In 1898, Russian economist Ladislaus Bortkiewicz published his first statistics book entitled Das Gesetz der keinem Zahlen, in which he included an example that eventually became famous for illustrating the Poisson distribution.
Bortkiewicz researched the annual deaths by horse kicks in the Prussian Army from 1875-1984. Data was recorded from 14 different army corps, with one being the Guard Corps. (According to one Wikipedia article on the subject, the Guard Corps may have been responsible for Prussia’s elite Guard units.) Let's take a closer look at his data and see what Minitab has to say using a Poisson goodness-of-fit test.
Here's the data set (thank you, University of Alabama in Huntsville):
As a review, the Poisson distribution is a discrete probability distribution for the counts of events that occur randomly in a given interval of time or space. The Poisson distribution only has one parameter, which is called lambda (or mean). To divert your attention just a little bit before we run our goodness-of-fit test, let’s look at how the distribution changes with different values of lambda. Go to Graph > Probability Distribution Plot > View Single. Select Poisson from the Distribution drop-down and enter in .5 for the mean, then press OK:
After I created my first plot, I created 3 more probability distribution plots with lambda at 2, 4, 10. I then used Minitab’s Layout Tool under the Editor Menu to combine four graphs.
As lambda increases, the graphs begin to resemble a normally distributed curve:
Interesting, right? But let's get back on track and test if the overall data obtained by Bortkiewicz follows a Poisson distribution.
I first had to stack the data from 14 columns into one column. This is done via Data > Stack > Columns…
With the data stacked, I went to Stat > Basic Statistics > Goodness-of-Fit for Poisson…, filling out the dialog as shown below:
After I clicked OK, Minitab delivered the following results:
The Poisson mean, or lambda, is 0.70. This means that we can expect, on average, 0.70 deaths per one corps per one year. If I knew of these statistics and served in the army corps at that time, I would have treated my horse like gold. Anything my horse wants, it gets.
Further down you’ll see a table showing the observed counts and the Expected Counts for the number of deaths by horse. The expected counts visually mirror pretty well to what was observed. To further validate these claims that this data can be modeled by a Poisson distribution, we can use the p-value for the Goodness-of-Fit Test in the last section of the output.
The hypothesis for the Chi-Square Goodness-of-Fit test for Poisson is:
Ho: The data follow a Poisson distribution
H1: The data do not follow a Poisson distribution
We are going to use an alpha level of 0.05. Since our p-value is greater than our alpha, we can say that we do not have enough evidence to reject the null hypothesis, which is that the horse kick deaths per year follow a Poisson distribution.
The chart below shows how close the both the expected and observed values for deaths are to each other.

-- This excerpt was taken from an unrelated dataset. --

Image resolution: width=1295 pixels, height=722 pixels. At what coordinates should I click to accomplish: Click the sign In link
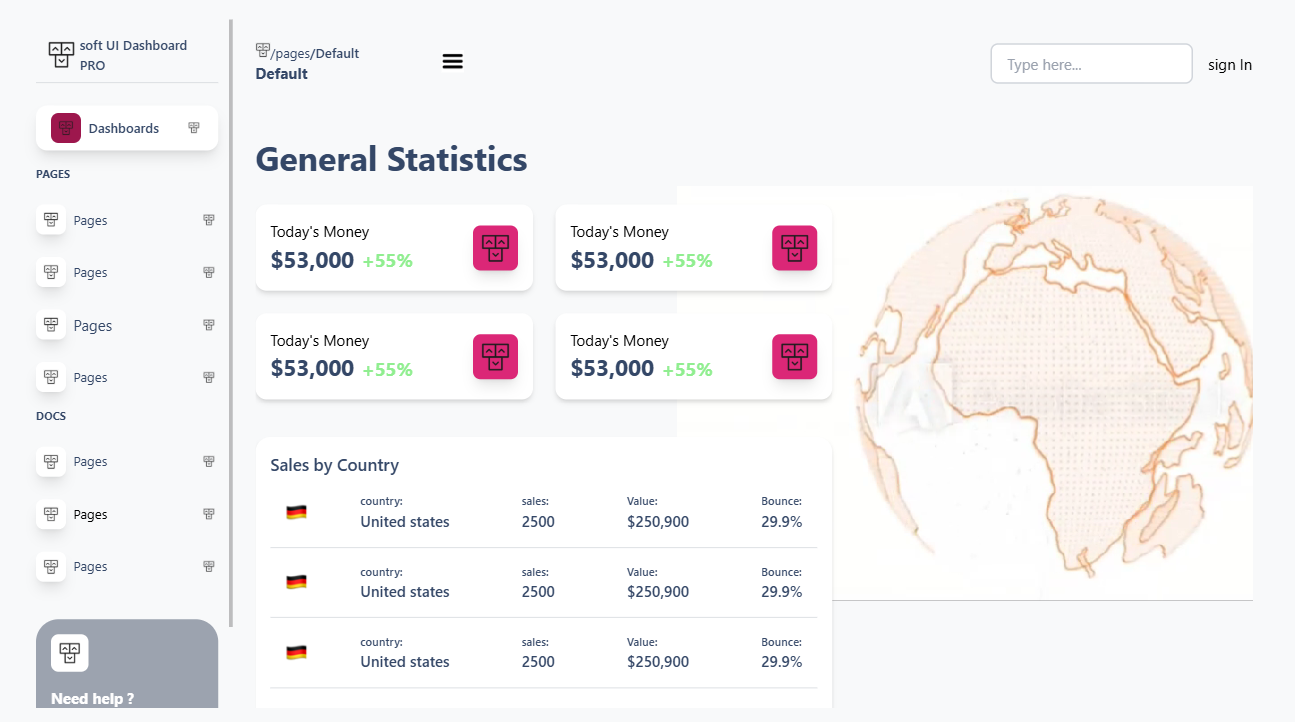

I've been thinking about what other data could have been collected to serve as potential predictors if we wanted to do a poisson regression. We could then see if there were any significant relationships between our horse kick death counts and some factor of interest. Maybe corps location or horse breed could have been documented? Given that the space or unit of time is considered one year, that specific location or breed would have to be the same value for the entire length of that time. For example, Corps 14 in 1893 must have remained entirely in “Location A” during that year, or every horse in a particular corps must be of the same breed for a particular year.
According to equusmagazine.com, horses kick for six reasons:
- "I feel threatened."
- "I feel good."
- "I hurt."
- "I feel frustrated."
- "Back off."
- "I'm the boss around here."
Wouldn’t this have made for a great categorical variable?